“There exists a significant opportunity to create a symbiotic relationship between business and IT.”
One founding principle of data warehousing since its inception in the mid-1980s was a separation of operational (run the business) and informational (manage the business) activities. As I pointed out in 2009, this ancient postulate dated back to more than a decade earlier. It arose for two distinct reasons, one technical and the other business.
The technology issue was simply that there was no other way to get and use data for management reporting or analysis other than to extract it from the source systems and use it elsewhere. The business reason was that decision makers of the time valued data consistency across sources more than timeliness of delivery. In fact, many preferred the certainty of end-of-day figures to the “noise” of ongoing business. These reasons were largely superseded by the beginning of the millennium but, it being the nature of postulates, few people really noticed. Fewer still did anything about it.

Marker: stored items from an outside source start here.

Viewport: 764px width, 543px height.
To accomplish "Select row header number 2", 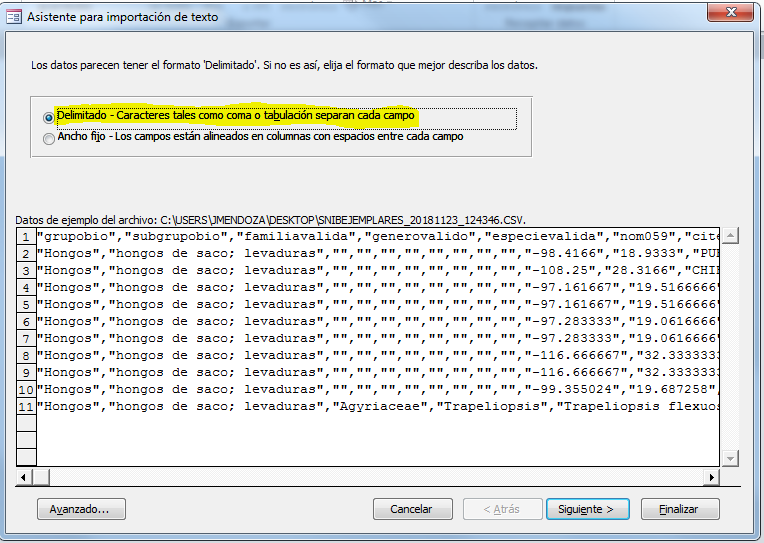I will click(26, 254).
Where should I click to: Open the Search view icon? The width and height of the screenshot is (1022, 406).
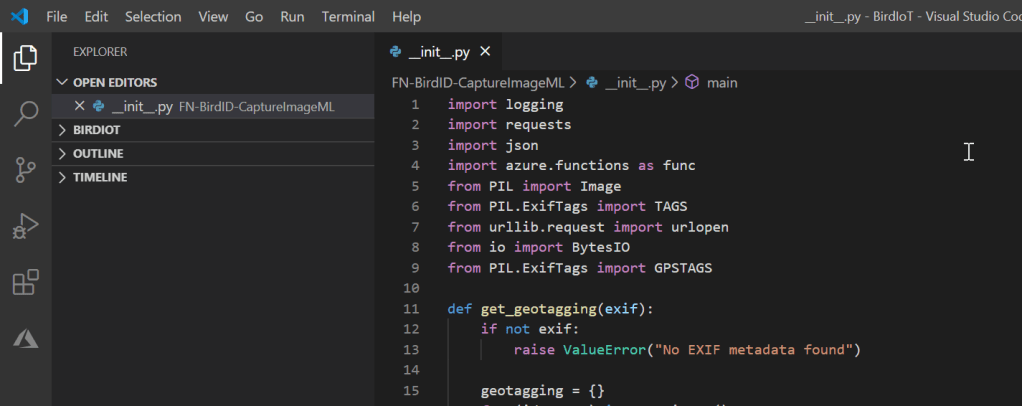25,114
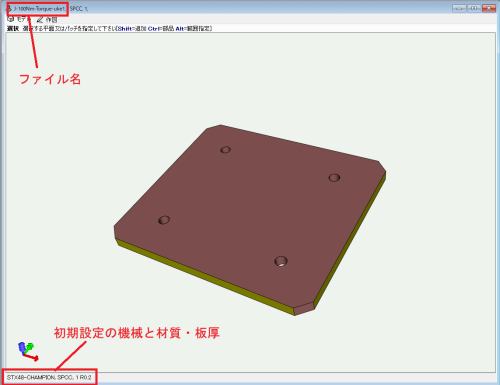This screenshot has width=500, height=385.
Task: Open the 作図 menu
Action: [51, 20]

In this manner, very different roles emerged in both business and IT for the operational and informational environments. Operational IT people focused on process; informational IT / business intelligence (BI) people majored on data. On the business side, operational people got things done immediately; decision makers thought about what happened or what to do about it at a more leisurely pace.
Of course, as business sped up through the 1990s and 2000s, operational data stores (ODS) and operational business intelligence systems accelerated the delivery of data to decision makers. However, in most cases, the operational/informational architectural divide was preserved and data was just passed more quickly or frequently across it. The IT and business roles were left unchanged. Arguably, it was this failure of organizational change that most impacted the uptake and success of operational business intelligence then. Now, as we begin widespread implementation of Internet of Things (IoT) projects, where data flows in real-time abundance and decision making must inevitably follow, tackling this organizational deficit becomes imperative. But how?

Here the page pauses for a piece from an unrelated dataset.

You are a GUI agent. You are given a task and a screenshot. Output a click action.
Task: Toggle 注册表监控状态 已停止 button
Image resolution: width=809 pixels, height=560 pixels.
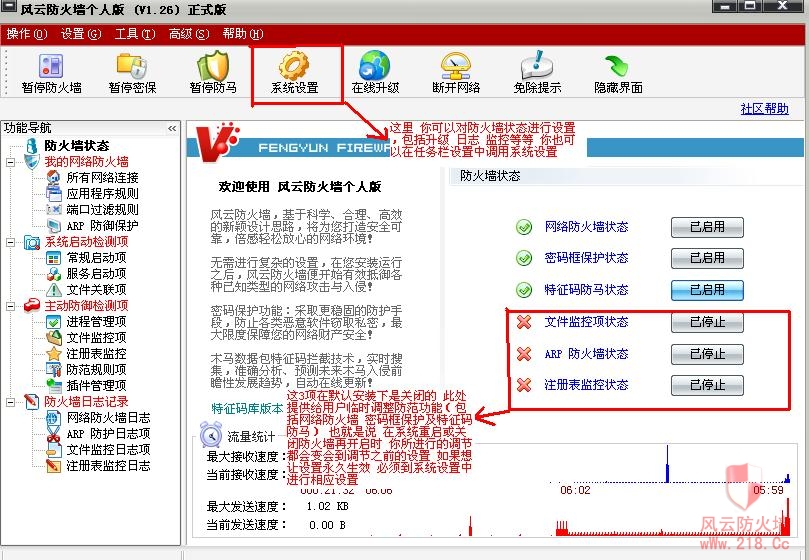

A range of changes are needed within existing organizations, spanning from top to bottom, and which I’ll discuss over this and succeeding posts. I start here with changing the culture of the organization and will discuss changing business roles next. Following that, I’ll look at IT roles and, particularly, those needed to bridge the current gulf between business and IT.
Business-intelligence system: a biz-tech culture
How often have you heard business people complain that IT just gets in the way of doing business? Conversely, how often do IT people accuse the business of changing their minds or simply not knowing what they want? This “business-IT gap” is widespread among all organizations—and spreading wider daily within them. Closing the gap requires behavior changes on both sides. But first, it needs a radical change in thinking. That’s why I started talking about the biz-tech ecosystem in my book, “Business unIntelligence”.
Technology—and information technology, especially—is at the heart of all business innovation and success today. This requires symbiosis between business and IT people: business people must understand information technology and IT people must know the business. This sentiment is not new, of course. However, directed action is necessary to make it a reality. Nowhere is this more possible and needed than in the current movement toward real-time analytics.
To manage their business, decision makers have traditionally used business transactions. These legally binding interactions occurring between organizations and/or people are now well understood and mostly well governed. Business people can use such data with some confidence in its consistency and cleanliness from data warehouses already provided by IT.
The data now available from social media and increasingly from the IoT is very different. It represents events and measures of everything that is happening in the real world. IT has still to fully come to grips with its characteristics: size, speed, reliability, ingestion, contextualization, meaning, and more. Data scientists are already playing with it. Business people are chafing at the bit to derive ongoing value from it, without seeing the dangers inherent in the above characteristics.
Business already understands that the greatest value of such data is while still fresh: (near) real-time analytics. However, only IT—and, in particular, business intelligence people—can create an environment in which this value can safely emerge. There exists a significant opportunity to create a symbiotic relationship between business and IT here. IT can help business understand what is really technically viable. Business can show IT how value can be gained from streaming data. Working together in a biz-tech ecosystem will reliably drive value and innovation from a business intelligence system built on real-time analytics.